*INPUT*:
# # #

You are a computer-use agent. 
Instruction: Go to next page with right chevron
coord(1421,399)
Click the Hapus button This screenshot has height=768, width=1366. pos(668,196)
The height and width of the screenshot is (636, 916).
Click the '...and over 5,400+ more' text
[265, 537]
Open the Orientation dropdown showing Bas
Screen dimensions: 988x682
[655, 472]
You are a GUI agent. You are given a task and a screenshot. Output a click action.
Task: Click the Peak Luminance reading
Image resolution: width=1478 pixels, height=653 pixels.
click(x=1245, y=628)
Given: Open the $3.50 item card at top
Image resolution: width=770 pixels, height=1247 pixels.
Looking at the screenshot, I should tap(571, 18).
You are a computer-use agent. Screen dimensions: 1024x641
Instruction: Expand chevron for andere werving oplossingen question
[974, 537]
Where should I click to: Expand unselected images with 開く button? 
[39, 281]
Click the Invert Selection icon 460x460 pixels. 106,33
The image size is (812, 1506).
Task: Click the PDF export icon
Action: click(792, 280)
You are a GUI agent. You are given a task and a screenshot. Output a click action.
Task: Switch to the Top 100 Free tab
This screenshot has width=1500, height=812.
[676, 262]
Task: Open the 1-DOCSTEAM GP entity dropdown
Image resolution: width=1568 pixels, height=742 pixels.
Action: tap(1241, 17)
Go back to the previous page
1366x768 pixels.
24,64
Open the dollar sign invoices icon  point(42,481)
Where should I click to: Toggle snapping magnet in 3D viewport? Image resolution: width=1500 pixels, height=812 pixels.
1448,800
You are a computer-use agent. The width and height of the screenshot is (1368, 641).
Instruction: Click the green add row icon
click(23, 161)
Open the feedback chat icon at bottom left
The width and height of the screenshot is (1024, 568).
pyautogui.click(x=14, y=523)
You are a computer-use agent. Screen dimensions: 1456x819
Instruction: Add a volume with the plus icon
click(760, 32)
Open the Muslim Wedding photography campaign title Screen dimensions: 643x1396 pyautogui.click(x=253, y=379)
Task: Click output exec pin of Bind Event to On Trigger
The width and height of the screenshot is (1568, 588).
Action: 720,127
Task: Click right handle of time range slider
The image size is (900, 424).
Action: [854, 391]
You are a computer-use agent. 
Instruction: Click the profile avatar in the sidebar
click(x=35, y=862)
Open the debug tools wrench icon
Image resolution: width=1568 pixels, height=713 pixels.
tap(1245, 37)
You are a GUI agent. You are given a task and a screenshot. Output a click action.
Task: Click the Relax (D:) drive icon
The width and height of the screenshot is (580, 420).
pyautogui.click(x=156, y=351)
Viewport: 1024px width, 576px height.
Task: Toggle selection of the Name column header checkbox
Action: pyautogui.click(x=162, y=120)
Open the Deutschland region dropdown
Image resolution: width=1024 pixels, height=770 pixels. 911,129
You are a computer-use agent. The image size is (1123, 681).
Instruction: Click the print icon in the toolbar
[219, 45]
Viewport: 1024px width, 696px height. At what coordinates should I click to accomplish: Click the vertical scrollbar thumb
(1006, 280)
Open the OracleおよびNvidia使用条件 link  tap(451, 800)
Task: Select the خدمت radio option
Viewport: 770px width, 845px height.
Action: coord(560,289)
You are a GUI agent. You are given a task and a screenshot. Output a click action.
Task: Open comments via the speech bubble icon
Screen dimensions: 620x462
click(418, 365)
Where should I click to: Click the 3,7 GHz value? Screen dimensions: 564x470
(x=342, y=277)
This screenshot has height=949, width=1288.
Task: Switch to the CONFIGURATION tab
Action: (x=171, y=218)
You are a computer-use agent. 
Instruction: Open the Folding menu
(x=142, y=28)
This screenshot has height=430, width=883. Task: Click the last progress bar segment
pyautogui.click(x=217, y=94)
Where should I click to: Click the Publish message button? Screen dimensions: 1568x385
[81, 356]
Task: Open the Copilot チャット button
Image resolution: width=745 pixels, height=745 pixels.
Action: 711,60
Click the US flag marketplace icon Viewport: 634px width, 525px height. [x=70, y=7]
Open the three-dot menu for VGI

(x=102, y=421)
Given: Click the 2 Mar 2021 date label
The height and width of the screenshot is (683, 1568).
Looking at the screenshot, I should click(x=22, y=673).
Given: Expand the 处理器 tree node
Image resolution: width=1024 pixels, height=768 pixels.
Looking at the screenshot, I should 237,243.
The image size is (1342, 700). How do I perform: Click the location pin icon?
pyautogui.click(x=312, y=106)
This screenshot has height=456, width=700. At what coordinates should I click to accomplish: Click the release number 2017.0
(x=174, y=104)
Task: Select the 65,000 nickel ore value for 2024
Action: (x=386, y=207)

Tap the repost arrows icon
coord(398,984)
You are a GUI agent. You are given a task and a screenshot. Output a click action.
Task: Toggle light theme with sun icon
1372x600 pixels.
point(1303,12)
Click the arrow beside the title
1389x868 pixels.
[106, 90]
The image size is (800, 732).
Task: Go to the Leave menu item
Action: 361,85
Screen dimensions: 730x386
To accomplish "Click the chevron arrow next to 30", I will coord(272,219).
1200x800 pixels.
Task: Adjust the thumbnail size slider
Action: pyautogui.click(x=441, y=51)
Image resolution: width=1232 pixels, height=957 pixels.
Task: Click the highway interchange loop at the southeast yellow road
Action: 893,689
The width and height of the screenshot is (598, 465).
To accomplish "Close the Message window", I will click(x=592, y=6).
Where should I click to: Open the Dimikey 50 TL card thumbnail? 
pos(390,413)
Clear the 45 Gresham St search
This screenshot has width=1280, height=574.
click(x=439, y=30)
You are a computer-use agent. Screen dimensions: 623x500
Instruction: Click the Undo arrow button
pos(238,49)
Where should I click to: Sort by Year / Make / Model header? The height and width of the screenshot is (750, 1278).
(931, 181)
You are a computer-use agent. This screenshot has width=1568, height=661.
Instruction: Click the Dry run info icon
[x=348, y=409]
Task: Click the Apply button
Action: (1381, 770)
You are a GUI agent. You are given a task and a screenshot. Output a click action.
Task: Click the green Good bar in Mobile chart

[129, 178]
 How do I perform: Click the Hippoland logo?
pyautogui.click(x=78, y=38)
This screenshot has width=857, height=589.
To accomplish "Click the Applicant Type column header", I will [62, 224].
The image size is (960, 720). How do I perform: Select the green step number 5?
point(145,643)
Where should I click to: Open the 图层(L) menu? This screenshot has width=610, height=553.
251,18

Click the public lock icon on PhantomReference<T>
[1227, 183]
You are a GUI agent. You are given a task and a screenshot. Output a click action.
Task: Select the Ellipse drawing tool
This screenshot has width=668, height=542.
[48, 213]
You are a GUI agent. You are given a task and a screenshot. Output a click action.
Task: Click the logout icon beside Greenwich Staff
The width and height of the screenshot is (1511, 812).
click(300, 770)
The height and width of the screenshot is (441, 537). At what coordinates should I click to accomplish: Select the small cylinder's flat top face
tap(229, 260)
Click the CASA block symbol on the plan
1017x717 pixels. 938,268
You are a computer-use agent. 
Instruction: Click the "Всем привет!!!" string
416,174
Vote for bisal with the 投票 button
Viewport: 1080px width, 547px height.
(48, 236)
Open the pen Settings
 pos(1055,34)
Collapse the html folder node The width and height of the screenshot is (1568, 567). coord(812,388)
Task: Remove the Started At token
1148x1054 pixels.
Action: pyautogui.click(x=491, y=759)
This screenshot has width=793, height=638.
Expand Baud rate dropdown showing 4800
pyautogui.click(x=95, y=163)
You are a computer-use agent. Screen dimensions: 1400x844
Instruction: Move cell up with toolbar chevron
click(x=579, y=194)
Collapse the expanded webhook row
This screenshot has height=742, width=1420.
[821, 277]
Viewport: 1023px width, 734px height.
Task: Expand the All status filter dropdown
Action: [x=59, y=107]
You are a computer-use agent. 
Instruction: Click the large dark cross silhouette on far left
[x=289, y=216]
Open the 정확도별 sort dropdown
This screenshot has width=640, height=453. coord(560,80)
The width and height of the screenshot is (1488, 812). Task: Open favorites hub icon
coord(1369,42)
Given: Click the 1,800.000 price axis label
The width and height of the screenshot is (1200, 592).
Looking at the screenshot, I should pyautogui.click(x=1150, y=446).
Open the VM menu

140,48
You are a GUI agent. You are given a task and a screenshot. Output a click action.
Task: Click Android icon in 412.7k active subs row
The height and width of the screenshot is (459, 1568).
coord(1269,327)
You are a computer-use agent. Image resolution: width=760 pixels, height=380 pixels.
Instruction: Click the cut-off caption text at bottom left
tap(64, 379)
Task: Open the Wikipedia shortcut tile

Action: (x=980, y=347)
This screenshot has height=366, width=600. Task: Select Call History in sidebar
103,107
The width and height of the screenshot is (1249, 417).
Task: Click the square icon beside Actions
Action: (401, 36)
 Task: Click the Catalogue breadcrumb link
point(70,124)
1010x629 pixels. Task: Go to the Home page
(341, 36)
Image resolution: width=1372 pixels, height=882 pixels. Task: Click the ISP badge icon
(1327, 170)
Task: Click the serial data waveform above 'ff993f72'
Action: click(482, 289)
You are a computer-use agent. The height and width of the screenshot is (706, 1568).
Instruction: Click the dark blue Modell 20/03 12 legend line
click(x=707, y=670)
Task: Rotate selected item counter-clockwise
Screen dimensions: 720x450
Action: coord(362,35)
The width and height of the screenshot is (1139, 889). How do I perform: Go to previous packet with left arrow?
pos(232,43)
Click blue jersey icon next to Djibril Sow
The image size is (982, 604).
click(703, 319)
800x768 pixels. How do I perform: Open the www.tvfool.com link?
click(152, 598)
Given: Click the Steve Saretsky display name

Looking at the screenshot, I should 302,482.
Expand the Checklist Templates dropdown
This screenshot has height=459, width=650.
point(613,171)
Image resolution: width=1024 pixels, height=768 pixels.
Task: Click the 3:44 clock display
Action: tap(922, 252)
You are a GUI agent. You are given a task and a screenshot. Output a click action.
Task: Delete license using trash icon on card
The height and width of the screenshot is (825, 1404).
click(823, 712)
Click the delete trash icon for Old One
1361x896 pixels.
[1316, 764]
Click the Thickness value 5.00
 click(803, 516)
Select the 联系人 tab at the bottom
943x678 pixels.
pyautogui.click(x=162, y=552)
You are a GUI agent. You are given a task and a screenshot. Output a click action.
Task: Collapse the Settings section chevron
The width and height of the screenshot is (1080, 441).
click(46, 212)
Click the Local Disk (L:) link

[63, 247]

# # #

*YOUR INSTRUCTIONS*: Beginning with the line above that contains "Task: Open the Copilot チャット button", copy each line exactly up to and including the line that contains "The width and height of the screenshot is (598, 465).", and go no further.

*RESPONSE AREA*:
Task: Open the Copilot チャット button
Image resolution: width=745 pixels, height=745 pixels.
Action: 711,60
Click the US flag marketplace icon Viewport: 634px width, 525px height. [x=70, y=7]
Open the three-dot menu for VGI

(x=102, y=421)
Given: Click the 2 Mar 2021 date label
The height and width of the screenshot is (683, 1568).
Looking at the screenshot, I should click(x=22, y=673).
Given: Expand the 处理器 tree node
Image resolution: width=1024 pixels, height=768 pixels.
Looking at the screenshot, I should 237,243.
The image size is (1342, 700). How do I perform: Click the location pin icon?
pyautogui.click(x=312, y=106)
This screenshot has height=456, width=700. At what coordinates should I click to accomplish: Click the release number 2017.0
(x=174, y=104)
Task: Select the 65,000 nickel ore value for 2024
Action: (x=386, y=207)

Tap the repost arrows icon
coord(398,984)
You are a GUI agent. You are given a task and a screenshot. Output a click action.
Task: Toggle light theme with sun icon
1372x600 pixels.
point(1303,12)
Click the arrow beside the title
1389x868 pixels.
[106, 90]
The image size is (800, 732).
Task: Go to the Leave menu item
Action: 361,85
Screen dimensions: 730x386
To accomplish "Click the chevron arrow next to 30", I will coord(272,219).
1200x800 pixels.
Task: Adjust the thumbnail size slider
Action: pyautogui.click(x=441, y=51)
Image resolution: width=1232 pixels, height=957 pixels.
Task: Click the highway interchange loop at the southeast yellow road
Action: 893,689
The width and height of the screenshot is (598, 465).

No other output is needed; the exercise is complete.